A/n: Hello everyone! I'm only now getting around to filling out the prompts from this year's Tokka Week at KataangForever(dot)com! I've told myself a hundred times that I'm not allowed to post any multi-chapter stuff until I finish the entire thing (lest I leave the reader indefinitely hanging), but I've agreed to give myself a second chance at it. So there should be an update every few days, if I can keep up!

This particular set of prompt fills actually makes a cohesive story of seven very short chapters (less than two pages each, so far!). Let us begin!

Disclaimer: I own nothing and make no profit.

Happy Reading!


Prompt 1 - Spar

"The true genius shudders at incompleteness—and usually prefers silence to saying something which is not everything it should be." - Edgar Allan Poe

xXx

The worst part of the fight was not that they had all but lost. It was not that they had been caught upon stumbling into the central hub of the loyalist rebellion, or that both of them earned devastating wounds within the first minute. It was not even that this rebellion meant the potential collapse of the Harmony Restoration Movement's final stage.

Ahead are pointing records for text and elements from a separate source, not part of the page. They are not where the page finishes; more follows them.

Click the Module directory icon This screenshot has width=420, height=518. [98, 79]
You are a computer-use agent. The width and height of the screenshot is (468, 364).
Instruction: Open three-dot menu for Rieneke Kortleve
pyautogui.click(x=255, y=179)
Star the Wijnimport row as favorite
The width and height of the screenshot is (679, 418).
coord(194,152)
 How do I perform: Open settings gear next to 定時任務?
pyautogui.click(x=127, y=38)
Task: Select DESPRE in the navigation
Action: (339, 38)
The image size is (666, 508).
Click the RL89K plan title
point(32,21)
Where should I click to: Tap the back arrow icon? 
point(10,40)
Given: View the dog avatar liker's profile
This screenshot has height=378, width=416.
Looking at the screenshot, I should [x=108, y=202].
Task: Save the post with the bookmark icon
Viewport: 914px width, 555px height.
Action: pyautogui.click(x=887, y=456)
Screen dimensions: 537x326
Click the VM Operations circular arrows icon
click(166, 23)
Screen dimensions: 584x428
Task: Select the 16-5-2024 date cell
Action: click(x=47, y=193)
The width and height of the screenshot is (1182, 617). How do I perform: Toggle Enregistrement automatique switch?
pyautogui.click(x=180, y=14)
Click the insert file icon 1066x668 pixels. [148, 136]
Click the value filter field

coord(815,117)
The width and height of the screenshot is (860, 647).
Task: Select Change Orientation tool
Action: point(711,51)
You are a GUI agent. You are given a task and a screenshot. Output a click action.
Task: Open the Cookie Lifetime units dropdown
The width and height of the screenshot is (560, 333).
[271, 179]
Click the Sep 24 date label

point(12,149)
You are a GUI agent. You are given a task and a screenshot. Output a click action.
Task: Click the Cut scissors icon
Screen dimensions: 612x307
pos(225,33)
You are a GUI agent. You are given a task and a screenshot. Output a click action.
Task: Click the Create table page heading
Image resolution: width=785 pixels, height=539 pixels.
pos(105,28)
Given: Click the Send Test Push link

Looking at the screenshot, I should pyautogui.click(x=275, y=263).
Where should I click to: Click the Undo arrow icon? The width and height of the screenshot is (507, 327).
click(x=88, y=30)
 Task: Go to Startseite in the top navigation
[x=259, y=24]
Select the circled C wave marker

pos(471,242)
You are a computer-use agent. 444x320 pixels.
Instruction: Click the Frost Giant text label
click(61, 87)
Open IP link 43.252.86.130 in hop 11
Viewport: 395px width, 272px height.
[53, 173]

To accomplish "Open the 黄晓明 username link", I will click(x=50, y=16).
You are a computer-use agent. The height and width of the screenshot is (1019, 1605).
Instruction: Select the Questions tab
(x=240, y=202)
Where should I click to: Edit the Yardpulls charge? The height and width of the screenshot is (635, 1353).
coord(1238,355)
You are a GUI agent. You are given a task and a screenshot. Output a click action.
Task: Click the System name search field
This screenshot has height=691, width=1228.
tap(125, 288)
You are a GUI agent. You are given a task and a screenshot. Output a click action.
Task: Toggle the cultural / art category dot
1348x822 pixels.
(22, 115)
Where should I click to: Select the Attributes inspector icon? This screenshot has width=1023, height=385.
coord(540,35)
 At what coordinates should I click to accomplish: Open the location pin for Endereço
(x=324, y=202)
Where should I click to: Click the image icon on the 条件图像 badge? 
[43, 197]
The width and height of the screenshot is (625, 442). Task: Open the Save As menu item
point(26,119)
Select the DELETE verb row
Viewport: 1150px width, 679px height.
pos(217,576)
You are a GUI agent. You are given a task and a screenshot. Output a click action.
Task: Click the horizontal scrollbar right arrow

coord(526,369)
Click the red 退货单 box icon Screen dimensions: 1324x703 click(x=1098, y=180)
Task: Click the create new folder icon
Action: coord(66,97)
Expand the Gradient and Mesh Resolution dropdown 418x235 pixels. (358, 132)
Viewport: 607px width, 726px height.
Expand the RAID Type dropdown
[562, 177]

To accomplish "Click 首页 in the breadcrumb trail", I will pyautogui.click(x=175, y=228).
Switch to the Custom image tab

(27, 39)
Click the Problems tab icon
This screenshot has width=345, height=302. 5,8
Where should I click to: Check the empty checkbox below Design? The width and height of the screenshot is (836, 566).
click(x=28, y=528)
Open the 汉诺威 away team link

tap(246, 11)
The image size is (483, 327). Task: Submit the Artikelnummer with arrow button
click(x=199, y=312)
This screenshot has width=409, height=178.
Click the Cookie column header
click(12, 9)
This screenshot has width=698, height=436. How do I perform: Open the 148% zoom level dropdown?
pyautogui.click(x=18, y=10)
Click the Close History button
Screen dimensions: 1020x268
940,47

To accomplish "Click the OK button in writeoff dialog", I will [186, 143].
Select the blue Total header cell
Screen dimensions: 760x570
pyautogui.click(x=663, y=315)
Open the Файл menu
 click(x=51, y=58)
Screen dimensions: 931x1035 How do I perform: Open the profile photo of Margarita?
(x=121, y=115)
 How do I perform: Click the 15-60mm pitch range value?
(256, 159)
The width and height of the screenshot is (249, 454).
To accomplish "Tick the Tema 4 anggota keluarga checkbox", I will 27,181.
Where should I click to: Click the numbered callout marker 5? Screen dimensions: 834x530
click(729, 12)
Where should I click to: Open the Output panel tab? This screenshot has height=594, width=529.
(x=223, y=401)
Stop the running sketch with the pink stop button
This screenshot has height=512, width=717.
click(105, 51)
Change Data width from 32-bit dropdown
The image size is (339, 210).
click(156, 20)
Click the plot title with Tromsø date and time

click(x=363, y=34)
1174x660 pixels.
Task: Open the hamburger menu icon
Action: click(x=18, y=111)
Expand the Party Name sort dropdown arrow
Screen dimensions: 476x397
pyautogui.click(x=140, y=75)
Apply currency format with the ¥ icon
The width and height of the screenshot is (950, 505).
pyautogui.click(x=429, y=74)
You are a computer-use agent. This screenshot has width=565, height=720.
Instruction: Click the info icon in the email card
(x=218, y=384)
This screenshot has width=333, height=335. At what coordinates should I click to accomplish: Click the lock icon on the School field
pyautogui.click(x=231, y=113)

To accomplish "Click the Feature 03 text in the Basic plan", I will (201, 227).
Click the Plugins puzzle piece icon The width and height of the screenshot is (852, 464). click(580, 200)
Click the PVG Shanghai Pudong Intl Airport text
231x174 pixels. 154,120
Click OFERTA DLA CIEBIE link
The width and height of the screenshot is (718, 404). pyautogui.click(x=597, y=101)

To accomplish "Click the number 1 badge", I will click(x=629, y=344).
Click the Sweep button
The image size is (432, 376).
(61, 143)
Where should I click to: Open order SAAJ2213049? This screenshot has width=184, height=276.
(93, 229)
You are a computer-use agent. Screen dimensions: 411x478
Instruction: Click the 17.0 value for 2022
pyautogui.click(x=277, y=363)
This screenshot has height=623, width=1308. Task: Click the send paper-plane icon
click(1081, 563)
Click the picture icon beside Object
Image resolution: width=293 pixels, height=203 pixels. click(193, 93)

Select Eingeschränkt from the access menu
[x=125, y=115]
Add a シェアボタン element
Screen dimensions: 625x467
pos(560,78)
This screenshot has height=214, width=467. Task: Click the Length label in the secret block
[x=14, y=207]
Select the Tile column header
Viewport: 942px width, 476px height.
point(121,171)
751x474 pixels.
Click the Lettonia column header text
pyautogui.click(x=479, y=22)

No, Toph could handle all of these things. The Movement had been challenged before, she'd battled broken limbs before (though never something so debilitating as a leg), and frankly, rebellions stopped surprising her years ago. The worst part of the fight—even as she struggled for breath, her veins pumping doubletime and her head dizzy—was the resignation in Sokka's voice when he said, "We're not gonna make it."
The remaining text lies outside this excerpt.